Included in the Not Rated category are securities comprising 1.2% of the Fund’s market value which, while not rated, have been determined by the Manager to be of comparable quality to securities in the following rating categories: Baa/BBB (0.8%), Ba/BB (0.1%) and B/B (0.3%).

           Subsequent to its purchase by the Fund, an issue of rated Municipal Bonds may cease to be rated or its rating may be reduced below the minimum required for purchase by the Fund. Neither event will require the sale of such Municipal Bonds by the Fund, but the Manager will consider such event in determining whether the Fund should continue to hold the obligations. To the extent that the ratings given by the Rating Agencies for Municipal Bonds may change as a result of changes in such organizations or their rating systems, the Fund will attempt to use comparable ratings as standards for its investments in accordance with the investment policies described in the Prospectus and this Statement of Additional Information.
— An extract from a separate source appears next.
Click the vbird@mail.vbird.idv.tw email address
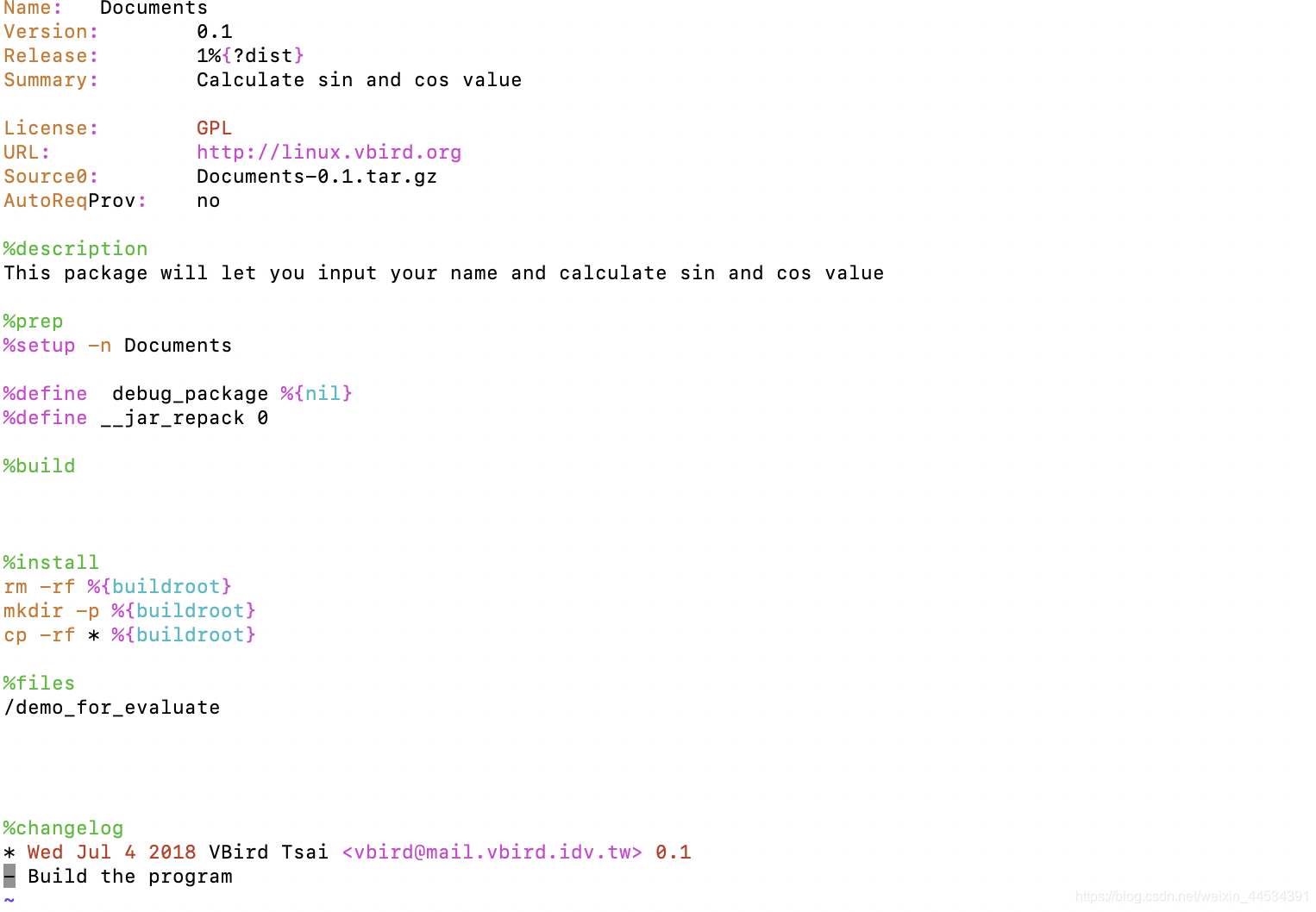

The ratings of the Rating Agencies represent their opinions as to the quality of the Municipal Bonds which they undertake to rate. It should be emphasized, however, that ratings are relative and subjective and are not absolute standards of quality. Although these ratings may be an initial criterion for selection of portfolio investments, the Manager also will evaluate these securities and the creditworthiness of the issuers of such securities.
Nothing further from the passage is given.